Orchestrating the next era of banking

Where buy meets sell

Praveen Sharma,

Vice President Banking & Financial Services Practice

Published: September 29, 2025

In a world where experience is everything, payment modernization is less about transactions and more about orchestration. Like a concert conductor synchronizing the rhythm between musicians and the audience, banks must stand at the center of the ecosystem and harmonize the needs of both merchants and customers to deliver a seamless, standout performance.

Blurring of boundaries

Traditionally, the banking industry has been structured around two distinct lines of business, each designed to serve specific client segments and market functions. One is the buy side, or retail banking, which primarily caters to individual consumers and small businesses. The other is the sell side, which has focused on serving large corporations, government entities, and institutional investors.

Over the decades, banks have prioritized the buy side to improve customer experience through intuitive design, seamless interactions, contextual relevance, and strong security. These efforts sought to build adoption, loyalty, and trust. The sell side focused on corporations, governments, and institutional investors, offering complex services such as corporate lending, capital markets, and investment banking. This work relied on risk management, regulatory compliance, and global market positioning.

Historically, the clear delineation between these two domains has enabled banks to specialize, streamline operations, and optimize service delivery. However, evolving market dynamics are increasingly challenging this siloed structure. The emergence of integrated digital platforms, shifting customer expectations, and the growing need for unified data strategies are prompting banks to reimagine traditional boundaries. As the industry transitions toward more agile and holistic operating models, the convergence of buy and sell capabilities has become a critical driver of innovation and competitive differentiation.

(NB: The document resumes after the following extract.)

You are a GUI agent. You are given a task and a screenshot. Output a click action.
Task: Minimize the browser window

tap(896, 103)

Taking a leaf from the disruptors

Fintechs and digital platforms are reshaping the financial services landscape by building ecosystems that serve both sides of the commerce equation, i.e., consumers and merchants. PayPal is integrating its consumer and merchant services into a single platform; Alipay connects daily activities like coffee purchases, travel bookings, and credit within one seamless value chain; and Klarna simplifies checkout for consumers while helping merchants boost conversions. Amazon’s consolidation of its marketplace and retail arms shows how merging supply- and demand-side operations creates efficiency and scale. Apple Pay, meanwhile, disintermediates banks by controlling one of the most valuable customer interaction layers, offering privacy and loyalty benefits while limiting banks’ access to critical customer data.

These platforms are not just winning over consumers but are also actively courting merchants with embedded checkout, diversified payment options, cash management, smart customer insights, and loyalty engines. By serving both ends of the flow, they improve sales, increase stickiness, and lock participants into a closed-loop ecosystem. Klarna, PayPal, Alipay, and Apple Pay now orchestrate the entire transaction journey, porting customers from third-party banks. They give merchants access to value-driven data insights, enabling them with richer visibility, precision targeting, and nimble platforms that facilitate product agility.

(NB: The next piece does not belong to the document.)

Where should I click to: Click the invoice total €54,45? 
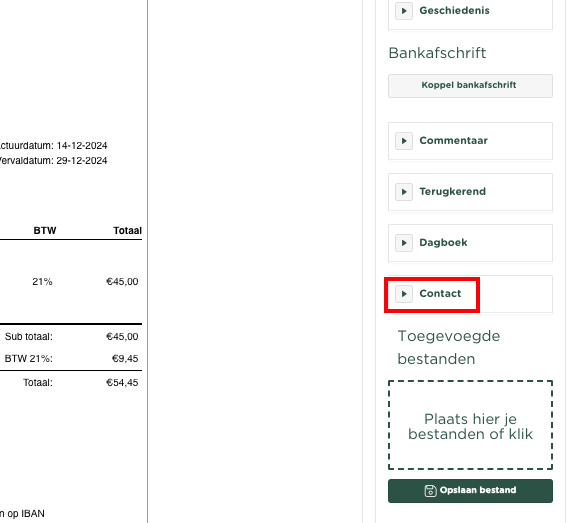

Many banks still rely on a one-size-fits-all model for products and services, with limited agility or micro-segmentation. The opportunity lies in building a unified ecosystem that engages digital-savvy Gen Z and Gen Y customers, while continuing to serve Millennials and Baby Boomers effectively.

Much like how different members of a household consume entertainment—where the older generation prefers traditional TV, while others opt for various streaming platforms tailored to their individual tastes and interests—banks must recognize the need for personalized experiences across customer segments.

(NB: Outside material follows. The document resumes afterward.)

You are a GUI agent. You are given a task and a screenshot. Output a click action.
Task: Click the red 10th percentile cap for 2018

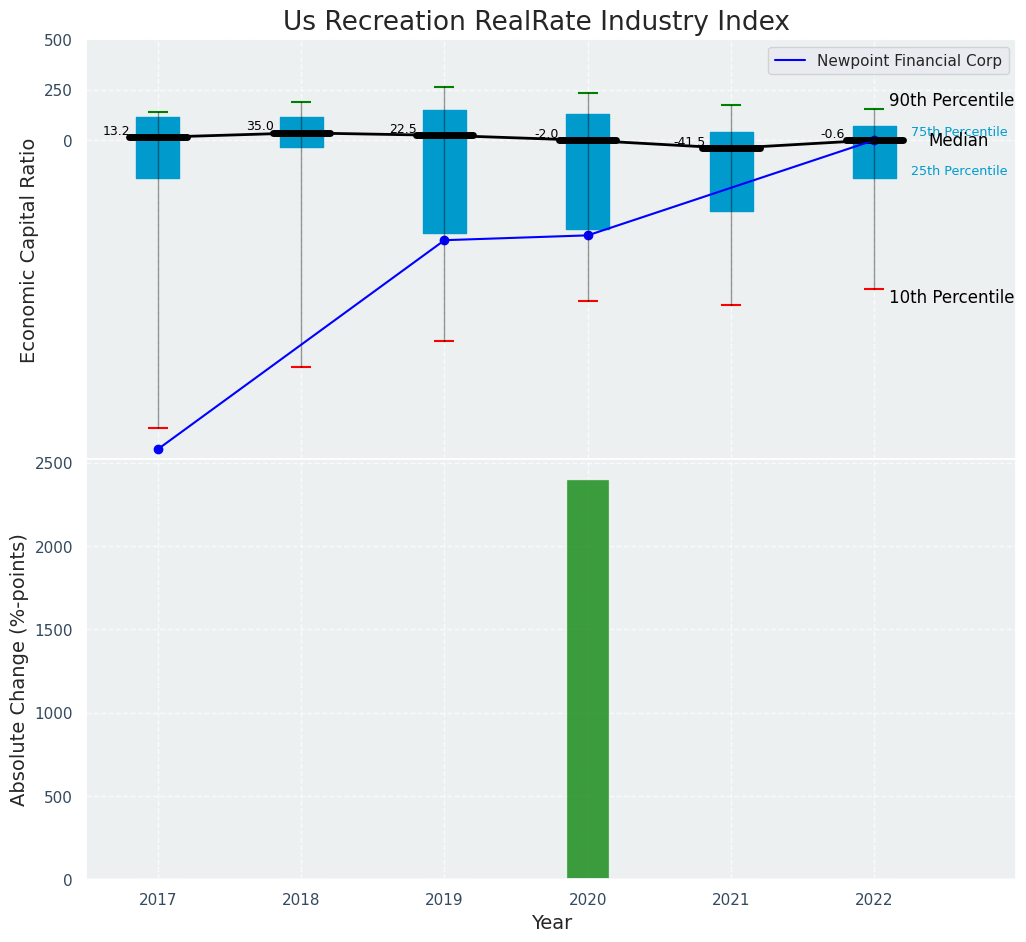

The writing on the wall is clear: owning customer experience is now more powerful than owning the underlying financial product. For traditional banking institutions, the path forward lies in embracing modular, end-to-end experience-led platforms that drive product agility and micro-segmented innovation with an ecosystem play that can equip them to compete and thrive in this evolving landscape.

The new baseline for experience

Banks must step up as banking is no longer about offering products in isolation. Customers are drawn to platforms that orchestrate value across the entire journey. Gen Z, for instance, gravitated to Discord, Snapchat, Instagram, and Slack not just for communication, but also for the cross-functional features layered on top like gamified updates, delivery tracking, insurance, easy returns, and personalized recommendations. Payments, embedded into this flow, became part of this wider experience.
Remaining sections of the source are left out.